While choking, the body produces extra saliva in an attempt to lubricate the lodged item — a telltale sign Conant had seen before. A nurse practitioner with over 20 years of experience, her instincts sent her into action. She feared she wasn’t strong enough, but in a matter of seconds and three pumps under the man’s breastbone, the emergency was over.
Before coming to UVA’s Advanced Cardiac Valve Center, Conant worked in cardiology, interventional radiology and the ER. She also gained experience performing the Heimlich maneuver in two other emergency situations. “I’ve done the Heimlich three times. Many people have never done it before, ever, even healthcare professionals,” she says.
Bystander Intervention — Act On Your Instinct
Conant, Spilman and their coworker, Kanwar Singh, MD, were the first responders in the cafeteria that day. Conant recalls knocking over a chair on her way to the man’s side, making noise and alerting others to the scene. But reactions from the onlookers went unnoticed as she blocked out all background noise and focused on the task at hand.
“I knew what was happening, so I just ran over and did the Heimlich,” says Conant nonchalantly. Although she understands the impact of her actions, she knows it was just what she was meant to do. “I think anyone would have done it, I really do. I’m not any hero,” she says.
The three coworkers agree the situation would have been more difficult if the man had been sitting or fallen to the floor. Conant was thankful for the support of Spilman and Singh by her side. They later found out that the 32-year-old man has a young baby with another on the way. “Somehow he found me and wrote me an email and said, ‘Thanks for saving my life,’” she says.
After the incident, others approached Conant praising her actions. She received an award from her managers and staff recognizing her. Dr. Heimlich, the patented inventor of the maneuver, even personally mentioned her in a tweet!
Steps to Perform the Heimlich Maneuver
There are a few variations for performing the Heimlich maneuver. However, there really isn’t an incorrect way. And for those worried about hurting the individual? Well, you should be covered under the Good Samaritan Law, which offers legal protection to those who give reasonable assistance to ill or incapacitated individuals.

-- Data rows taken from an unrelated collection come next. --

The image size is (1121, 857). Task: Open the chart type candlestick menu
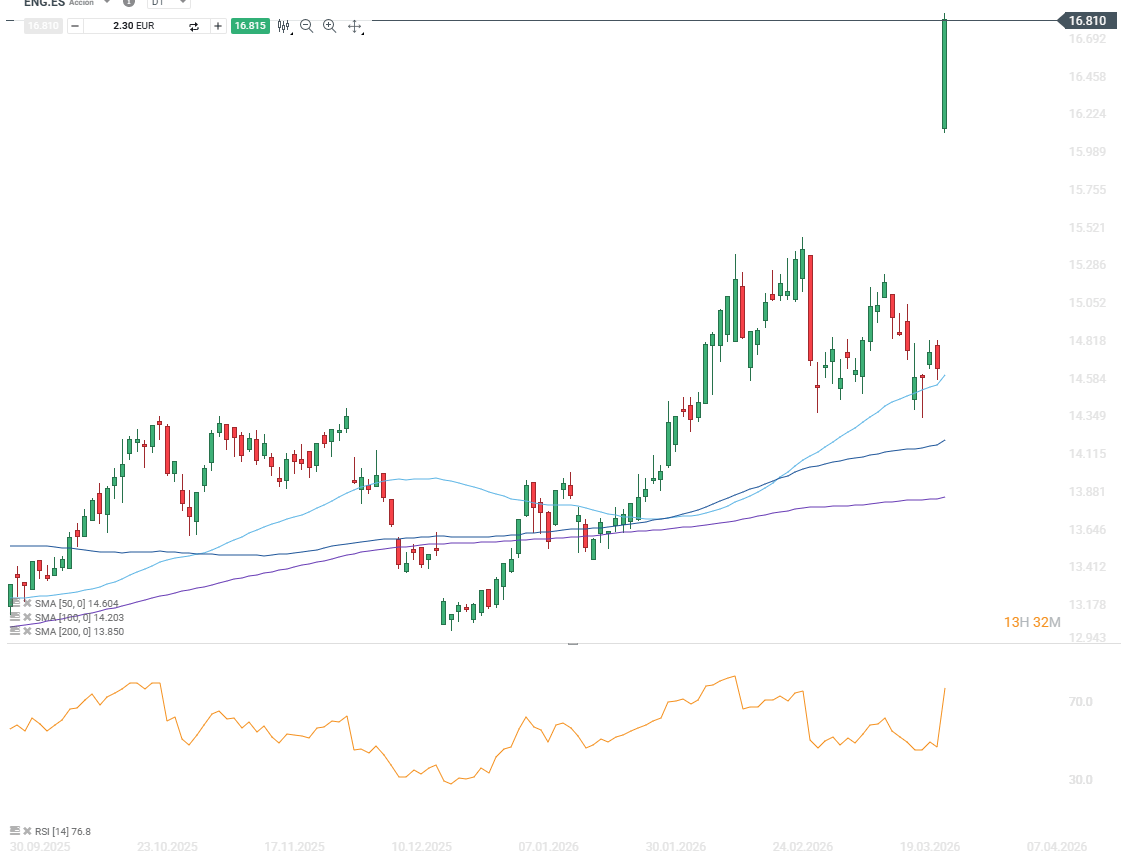click(284, 26)
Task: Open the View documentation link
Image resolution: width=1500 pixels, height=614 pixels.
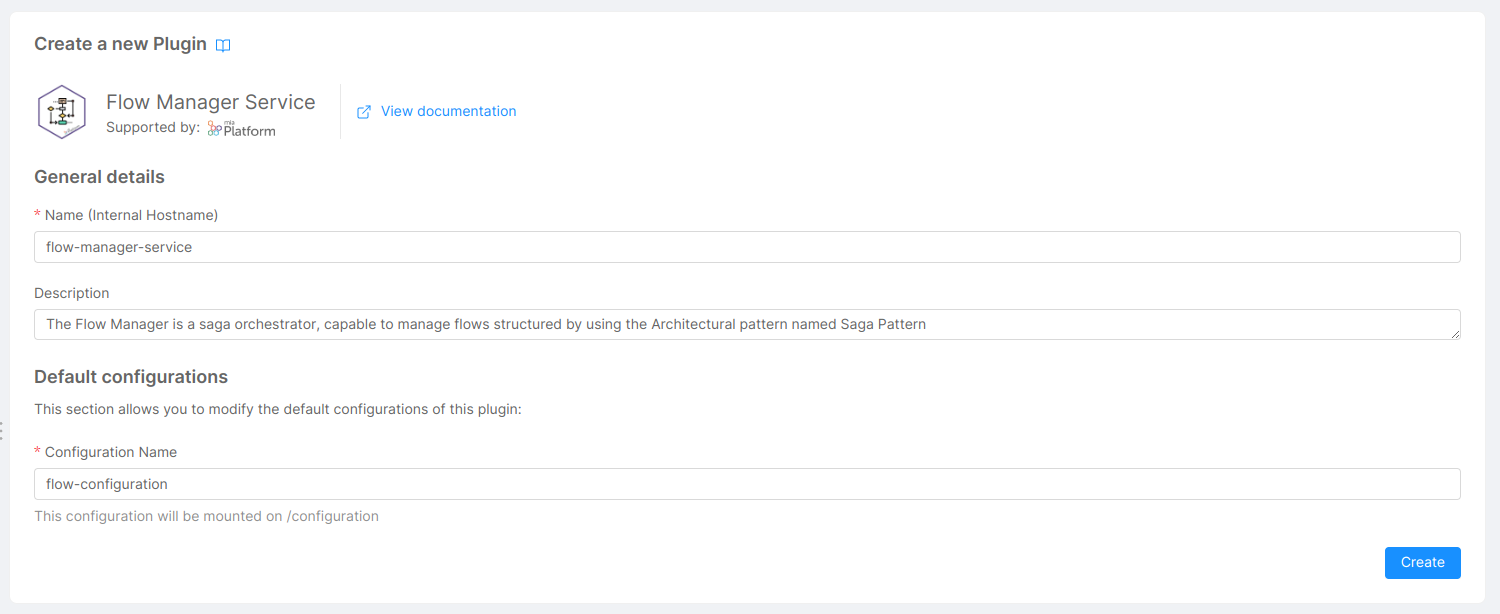Action: (x=448, y=111)
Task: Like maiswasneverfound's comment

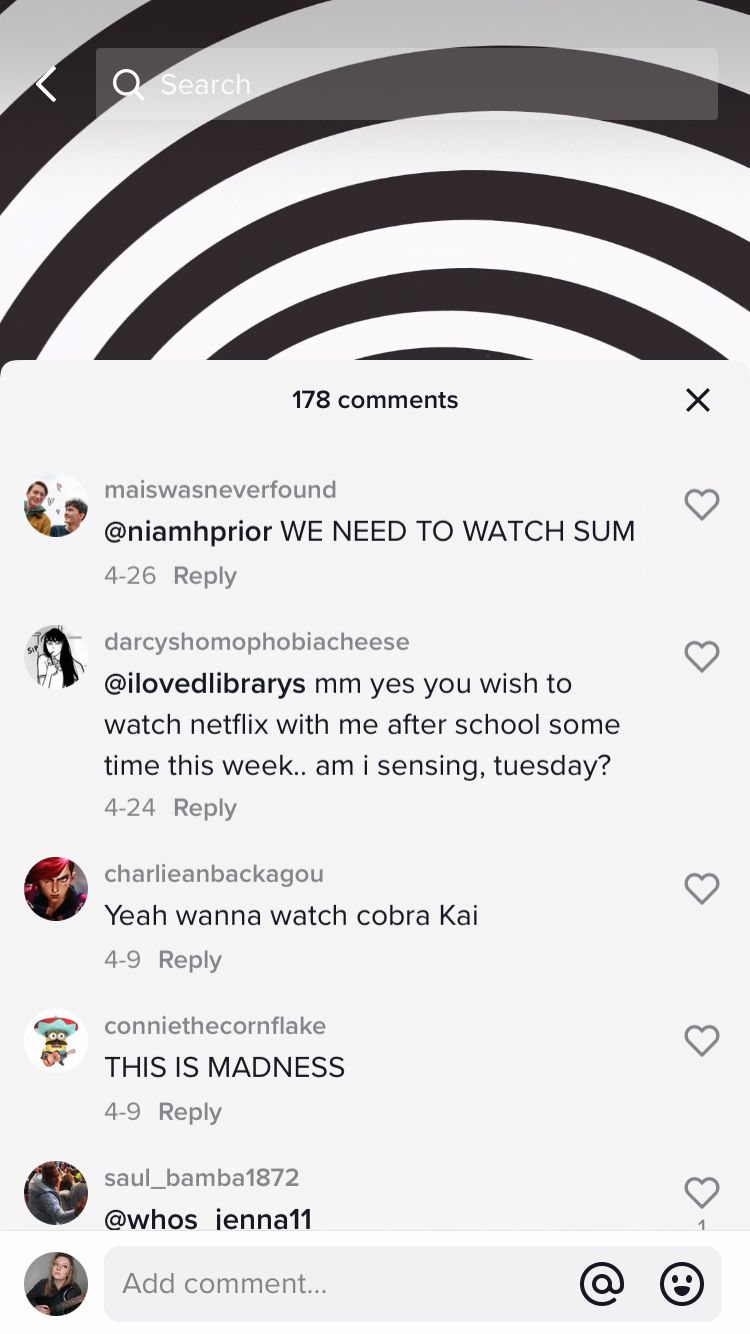Action: [x=702, y=504]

Choking can happen to anyone, anywhere. Conant strongly urges everyone to become CPR certified and know how to perform the Heimlich. Meat is the most common type of choking hazard and usually occurs when an individual is eating quickly and taking large bites. The American Heart Association technique:
- Stand behind the person. Wrap your arms around their waist. Tip the person forward slightly
- Make a fist with one hand. Position it slightly above the person’s navel, underneath the breastbone and avoiding any ribs.
- Grasp the fist with the other hand. Press hard into the abdomen with a quick, upward thrust — as if trying to lift the person up.
- Perform a total of five abdominal thrusts. If the blockage doesn’t dislodge, repeat the cycle.
Get Yourself CPR Certified
Check out what is available in your community. Local Red Cross and rescue squad affiliates offer various health and safety training programs. UVA offers the Heartsaver First-Aid overview class with the optional inclusion of a CPR certification. UVA’s Heartsaver CPR AED Course teaches individuals:
- How to perform adult, child and infant CPR
- How to use an automatic external defibrillator (AED)
- Hot to perform the Heimlich maneuver
So, take a class and be prepared! And don’t be afraid to use your knowledge in case of emergency. You never know when it can come in handy — it just might be while taking a casual lunch break with a friend.